WHAT IS NEEDED — Using the entries that follow, give the number of lines containing the string "plugin". Write nothing besides that number.

Dataset entries
• • • • • • •

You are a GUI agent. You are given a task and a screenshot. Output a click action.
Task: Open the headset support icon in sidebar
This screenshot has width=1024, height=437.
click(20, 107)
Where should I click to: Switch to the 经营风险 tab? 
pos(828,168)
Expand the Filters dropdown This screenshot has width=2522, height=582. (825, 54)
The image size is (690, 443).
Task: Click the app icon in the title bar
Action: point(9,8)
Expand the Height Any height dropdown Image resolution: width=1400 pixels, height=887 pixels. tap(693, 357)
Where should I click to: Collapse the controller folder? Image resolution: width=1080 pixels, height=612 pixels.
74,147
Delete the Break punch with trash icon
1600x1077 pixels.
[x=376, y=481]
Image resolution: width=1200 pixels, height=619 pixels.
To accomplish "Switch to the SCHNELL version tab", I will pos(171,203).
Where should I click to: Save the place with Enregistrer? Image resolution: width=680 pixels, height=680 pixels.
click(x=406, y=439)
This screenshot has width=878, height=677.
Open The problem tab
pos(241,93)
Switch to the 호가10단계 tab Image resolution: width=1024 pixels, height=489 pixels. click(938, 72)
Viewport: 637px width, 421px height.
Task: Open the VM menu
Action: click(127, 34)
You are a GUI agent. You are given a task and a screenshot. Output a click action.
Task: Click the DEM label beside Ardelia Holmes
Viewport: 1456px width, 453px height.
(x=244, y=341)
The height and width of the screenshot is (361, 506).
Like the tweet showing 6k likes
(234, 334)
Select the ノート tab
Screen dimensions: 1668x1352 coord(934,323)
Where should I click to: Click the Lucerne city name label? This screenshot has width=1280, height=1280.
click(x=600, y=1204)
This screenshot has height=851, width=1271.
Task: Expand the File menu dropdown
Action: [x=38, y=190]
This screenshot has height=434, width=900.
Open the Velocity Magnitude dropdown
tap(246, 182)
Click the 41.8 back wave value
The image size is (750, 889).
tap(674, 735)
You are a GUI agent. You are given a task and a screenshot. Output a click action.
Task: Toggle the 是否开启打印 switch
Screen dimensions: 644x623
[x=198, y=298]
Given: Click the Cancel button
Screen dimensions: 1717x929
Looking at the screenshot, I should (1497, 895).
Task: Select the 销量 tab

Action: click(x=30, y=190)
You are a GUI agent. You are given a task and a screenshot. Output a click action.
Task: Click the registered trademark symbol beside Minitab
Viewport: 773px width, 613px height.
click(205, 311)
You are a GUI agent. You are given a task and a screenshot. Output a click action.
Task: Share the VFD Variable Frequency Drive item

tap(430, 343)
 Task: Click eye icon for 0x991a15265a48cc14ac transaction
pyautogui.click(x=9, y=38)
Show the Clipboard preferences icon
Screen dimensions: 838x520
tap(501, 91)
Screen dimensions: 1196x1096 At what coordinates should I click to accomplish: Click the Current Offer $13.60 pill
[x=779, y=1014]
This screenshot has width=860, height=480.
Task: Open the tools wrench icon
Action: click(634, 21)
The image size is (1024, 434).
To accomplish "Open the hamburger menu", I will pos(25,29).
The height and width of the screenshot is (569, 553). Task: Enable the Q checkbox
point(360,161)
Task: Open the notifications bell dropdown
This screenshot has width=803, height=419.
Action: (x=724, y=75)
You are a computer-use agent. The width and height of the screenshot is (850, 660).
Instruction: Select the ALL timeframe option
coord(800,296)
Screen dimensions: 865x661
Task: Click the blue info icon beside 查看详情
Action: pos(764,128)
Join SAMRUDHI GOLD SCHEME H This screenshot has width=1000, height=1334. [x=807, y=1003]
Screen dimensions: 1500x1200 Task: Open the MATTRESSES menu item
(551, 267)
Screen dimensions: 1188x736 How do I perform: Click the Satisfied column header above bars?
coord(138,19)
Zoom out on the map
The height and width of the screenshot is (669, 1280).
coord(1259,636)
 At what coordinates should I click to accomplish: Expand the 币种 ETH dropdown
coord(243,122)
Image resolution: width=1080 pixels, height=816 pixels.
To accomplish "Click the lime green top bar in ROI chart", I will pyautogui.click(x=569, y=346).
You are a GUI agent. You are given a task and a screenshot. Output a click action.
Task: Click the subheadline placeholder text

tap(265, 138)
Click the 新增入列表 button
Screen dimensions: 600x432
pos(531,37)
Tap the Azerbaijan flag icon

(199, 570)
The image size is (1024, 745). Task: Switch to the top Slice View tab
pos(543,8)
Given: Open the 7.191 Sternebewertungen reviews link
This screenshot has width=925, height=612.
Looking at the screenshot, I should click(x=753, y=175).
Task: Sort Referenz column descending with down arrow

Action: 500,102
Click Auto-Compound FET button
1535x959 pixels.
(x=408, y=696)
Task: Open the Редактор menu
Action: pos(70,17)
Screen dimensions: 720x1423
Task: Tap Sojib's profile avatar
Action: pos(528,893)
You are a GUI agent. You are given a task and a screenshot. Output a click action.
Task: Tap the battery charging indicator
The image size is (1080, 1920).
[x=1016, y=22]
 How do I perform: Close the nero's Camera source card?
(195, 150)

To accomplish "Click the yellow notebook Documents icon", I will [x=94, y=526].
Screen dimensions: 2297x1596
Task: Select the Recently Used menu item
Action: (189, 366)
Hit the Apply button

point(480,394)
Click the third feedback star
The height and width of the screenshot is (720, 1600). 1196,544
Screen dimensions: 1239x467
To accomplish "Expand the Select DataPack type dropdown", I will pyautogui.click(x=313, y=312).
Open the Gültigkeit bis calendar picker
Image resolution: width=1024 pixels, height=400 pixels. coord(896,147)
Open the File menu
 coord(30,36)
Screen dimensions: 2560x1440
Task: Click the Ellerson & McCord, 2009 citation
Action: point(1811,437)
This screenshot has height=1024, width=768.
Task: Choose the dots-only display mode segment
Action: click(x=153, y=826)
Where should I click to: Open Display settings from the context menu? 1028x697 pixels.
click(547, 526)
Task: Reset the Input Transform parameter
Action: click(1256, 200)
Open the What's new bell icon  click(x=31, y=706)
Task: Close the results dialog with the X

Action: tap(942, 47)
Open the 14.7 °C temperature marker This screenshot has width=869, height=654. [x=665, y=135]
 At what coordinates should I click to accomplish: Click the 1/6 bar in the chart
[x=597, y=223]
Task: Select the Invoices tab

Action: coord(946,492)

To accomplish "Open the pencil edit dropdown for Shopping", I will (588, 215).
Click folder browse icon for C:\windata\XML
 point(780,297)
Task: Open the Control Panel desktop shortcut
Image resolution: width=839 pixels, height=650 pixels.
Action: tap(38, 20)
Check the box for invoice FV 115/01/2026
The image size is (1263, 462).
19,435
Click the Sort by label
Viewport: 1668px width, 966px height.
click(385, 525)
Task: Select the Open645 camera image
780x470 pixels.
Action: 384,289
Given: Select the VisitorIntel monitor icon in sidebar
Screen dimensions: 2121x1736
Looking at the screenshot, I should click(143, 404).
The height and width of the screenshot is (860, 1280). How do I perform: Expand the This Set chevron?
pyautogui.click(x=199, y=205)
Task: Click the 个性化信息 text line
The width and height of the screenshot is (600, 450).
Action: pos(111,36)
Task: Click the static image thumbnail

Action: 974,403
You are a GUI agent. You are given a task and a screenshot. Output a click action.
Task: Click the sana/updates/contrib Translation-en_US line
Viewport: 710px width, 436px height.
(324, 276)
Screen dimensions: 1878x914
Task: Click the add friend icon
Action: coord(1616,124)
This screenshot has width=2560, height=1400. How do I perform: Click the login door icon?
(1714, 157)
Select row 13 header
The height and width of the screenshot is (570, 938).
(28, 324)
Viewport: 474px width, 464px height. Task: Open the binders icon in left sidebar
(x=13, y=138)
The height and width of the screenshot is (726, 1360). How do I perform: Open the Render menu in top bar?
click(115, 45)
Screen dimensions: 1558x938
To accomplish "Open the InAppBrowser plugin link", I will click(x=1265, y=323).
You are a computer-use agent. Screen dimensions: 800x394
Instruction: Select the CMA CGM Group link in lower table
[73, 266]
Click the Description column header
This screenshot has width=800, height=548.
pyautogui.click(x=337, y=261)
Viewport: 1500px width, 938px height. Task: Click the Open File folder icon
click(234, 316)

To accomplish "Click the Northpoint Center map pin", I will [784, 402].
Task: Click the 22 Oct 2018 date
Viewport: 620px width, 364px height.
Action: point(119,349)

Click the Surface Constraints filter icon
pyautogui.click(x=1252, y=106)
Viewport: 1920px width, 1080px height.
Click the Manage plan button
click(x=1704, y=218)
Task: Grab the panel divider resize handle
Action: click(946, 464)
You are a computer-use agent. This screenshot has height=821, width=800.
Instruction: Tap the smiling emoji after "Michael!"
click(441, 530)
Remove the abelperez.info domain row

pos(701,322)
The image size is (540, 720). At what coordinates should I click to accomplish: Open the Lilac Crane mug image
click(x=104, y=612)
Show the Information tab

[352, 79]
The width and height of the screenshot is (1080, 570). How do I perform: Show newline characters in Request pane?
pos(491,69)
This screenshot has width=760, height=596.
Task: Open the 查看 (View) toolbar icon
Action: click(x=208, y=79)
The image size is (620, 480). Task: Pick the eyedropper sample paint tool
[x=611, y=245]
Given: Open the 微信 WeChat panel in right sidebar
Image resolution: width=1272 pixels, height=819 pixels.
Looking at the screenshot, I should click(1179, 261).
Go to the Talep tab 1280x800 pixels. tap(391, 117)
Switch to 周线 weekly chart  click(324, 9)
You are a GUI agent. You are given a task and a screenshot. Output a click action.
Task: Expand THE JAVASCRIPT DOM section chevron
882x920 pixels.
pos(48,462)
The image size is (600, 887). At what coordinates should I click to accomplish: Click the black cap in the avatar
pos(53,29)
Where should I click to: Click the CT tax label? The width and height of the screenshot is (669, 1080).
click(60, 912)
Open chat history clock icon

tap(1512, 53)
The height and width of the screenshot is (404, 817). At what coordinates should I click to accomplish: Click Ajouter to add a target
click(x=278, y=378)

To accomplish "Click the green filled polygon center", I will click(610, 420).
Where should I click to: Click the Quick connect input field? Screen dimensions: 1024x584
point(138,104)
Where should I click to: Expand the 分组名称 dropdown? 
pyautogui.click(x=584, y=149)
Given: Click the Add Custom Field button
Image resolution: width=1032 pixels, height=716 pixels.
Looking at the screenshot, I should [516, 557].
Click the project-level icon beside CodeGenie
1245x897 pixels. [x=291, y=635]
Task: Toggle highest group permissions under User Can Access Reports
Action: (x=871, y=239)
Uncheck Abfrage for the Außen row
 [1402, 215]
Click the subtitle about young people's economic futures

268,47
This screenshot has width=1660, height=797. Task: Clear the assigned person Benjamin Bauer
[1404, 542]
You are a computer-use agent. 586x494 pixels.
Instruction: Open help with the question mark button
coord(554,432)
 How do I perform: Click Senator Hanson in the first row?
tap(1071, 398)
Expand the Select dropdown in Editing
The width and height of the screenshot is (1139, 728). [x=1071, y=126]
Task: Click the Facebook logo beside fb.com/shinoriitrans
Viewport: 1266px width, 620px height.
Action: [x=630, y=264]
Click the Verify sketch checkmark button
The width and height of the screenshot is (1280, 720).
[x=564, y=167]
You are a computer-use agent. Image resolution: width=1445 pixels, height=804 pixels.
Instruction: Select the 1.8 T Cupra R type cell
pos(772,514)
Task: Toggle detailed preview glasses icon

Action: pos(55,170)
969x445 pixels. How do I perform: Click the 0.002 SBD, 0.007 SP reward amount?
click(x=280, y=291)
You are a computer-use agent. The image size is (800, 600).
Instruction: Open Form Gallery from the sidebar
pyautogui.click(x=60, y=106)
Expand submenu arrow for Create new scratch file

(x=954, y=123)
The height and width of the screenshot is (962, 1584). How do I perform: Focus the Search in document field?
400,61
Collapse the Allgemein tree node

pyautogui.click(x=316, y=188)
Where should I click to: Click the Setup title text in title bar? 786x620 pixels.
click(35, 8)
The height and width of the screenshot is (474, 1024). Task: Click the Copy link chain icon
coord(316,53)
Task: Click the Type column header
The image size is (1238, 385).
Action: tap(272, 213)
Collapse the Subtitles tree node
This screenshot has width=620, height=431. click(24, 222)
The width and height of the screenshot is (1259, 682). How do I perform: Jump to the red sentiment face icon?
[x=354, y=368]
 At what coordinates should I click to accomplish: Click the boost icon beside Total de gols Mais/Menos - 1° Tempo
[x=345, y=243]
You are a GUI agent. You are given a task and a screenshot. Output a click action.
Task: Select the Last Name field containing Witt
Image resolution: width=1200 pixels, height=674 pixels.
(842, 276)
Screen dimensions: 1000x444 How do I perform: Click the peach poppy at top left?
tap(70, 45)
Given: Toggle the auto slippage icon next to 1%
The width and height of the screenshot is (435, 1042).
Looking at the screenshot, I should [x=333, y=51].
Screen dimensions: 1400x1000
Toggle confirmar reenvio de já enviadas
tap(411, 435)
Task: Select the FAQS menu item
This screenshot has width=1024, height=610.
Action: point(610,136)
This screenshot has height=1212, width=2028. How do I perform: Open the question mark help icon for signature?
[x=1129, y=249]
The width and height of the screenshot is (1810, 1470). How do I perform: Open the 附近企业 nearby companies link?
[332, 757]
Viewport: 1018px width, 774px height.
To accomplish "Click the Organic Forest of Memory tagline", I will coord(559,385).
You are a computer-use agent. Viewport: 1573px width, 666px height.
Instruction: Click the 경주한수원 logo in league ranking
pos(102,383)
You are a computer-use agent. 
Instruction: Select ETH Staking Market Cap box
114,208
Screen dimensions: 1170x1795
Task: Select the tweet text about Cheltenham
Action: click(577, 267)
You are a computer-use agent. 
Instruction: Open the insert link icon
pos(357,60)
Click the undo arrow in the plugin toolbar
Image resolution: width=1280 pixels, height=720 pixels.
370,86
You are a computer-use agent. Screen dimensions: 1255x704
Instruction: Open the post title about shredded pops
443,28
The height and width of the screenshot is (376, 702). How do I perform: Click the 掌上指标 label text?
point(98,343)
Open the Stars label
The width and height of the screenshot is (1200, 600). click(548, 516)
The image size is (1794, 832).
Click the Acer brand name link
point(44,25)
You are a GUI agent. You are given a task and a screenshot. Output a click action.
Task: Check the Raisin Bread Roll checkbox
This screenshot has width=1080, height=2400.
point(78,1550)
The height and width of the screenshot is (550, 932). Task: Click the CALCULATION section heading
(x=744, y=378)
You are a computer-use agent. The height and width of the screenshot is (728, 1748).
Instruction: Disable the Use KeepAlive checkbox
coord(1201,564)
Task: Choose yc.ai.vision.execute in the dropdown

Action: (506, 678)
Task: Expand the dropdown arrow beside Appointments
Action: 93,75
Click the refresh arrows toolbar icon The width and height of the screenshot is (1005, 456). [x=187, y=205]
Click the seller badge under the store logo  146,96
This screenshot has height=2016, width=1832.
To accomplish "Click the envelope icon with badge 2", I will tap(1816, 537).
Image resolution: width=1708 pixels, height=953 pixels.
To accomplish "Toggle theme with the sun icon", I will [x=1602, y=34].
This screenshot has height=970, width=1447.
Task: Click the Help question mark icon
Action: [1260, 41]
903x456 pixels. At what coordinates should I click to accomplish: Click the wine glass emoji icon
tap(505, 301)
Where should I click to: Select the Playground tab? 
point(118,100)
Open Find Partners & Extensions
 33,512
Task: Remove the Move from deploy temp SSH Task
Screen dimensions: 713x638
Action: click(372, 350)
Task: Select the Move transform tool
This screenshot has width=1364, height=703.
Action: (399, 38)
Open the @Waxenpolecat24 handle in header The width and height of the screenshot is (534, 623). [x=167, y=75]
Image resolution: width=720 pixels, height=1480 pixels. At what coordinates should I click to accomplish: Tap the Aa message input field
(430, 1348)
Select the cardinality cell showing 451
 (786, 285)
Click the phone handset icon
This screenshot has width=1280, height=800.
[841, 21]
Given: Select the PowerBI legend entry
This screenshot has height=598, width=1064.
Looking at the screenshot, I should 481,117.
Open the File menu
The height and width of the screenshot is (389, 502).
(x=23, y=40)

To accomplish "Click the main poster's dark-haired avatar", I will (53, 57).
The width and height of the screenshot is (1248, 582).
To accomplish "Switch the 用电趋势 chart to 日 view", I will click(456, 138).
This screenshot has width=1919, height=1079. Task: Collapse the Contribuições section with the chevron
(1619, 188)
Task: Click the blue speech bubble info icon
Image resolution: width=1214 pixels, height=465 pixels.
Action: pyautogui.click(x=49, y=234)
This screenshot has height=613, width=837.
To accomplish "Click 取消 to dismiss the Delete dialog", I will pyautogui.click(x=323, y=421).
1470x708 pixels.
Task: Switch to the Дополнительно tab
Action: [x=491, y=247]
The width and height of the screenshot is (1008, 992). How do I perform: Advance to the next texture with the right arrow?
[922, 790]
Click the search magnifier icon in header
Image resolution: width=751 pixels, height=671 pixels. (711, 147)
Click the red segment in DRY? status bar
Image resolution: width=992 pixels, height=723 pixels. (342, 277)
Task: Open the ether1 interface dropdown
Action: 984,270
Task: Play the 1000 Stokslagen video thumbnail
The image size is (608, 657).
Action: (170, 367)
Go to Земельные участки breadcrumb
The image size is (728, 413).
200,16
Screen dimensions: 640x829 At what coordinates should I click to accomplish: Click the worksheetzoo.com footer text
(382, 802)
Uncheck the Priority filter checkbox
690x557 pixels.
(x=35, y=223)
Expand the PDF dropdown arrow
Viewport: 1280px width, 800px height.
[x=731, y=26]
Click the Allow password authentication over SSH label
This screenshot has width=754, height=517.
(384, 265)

• • • • • • •

SOLUTION — 2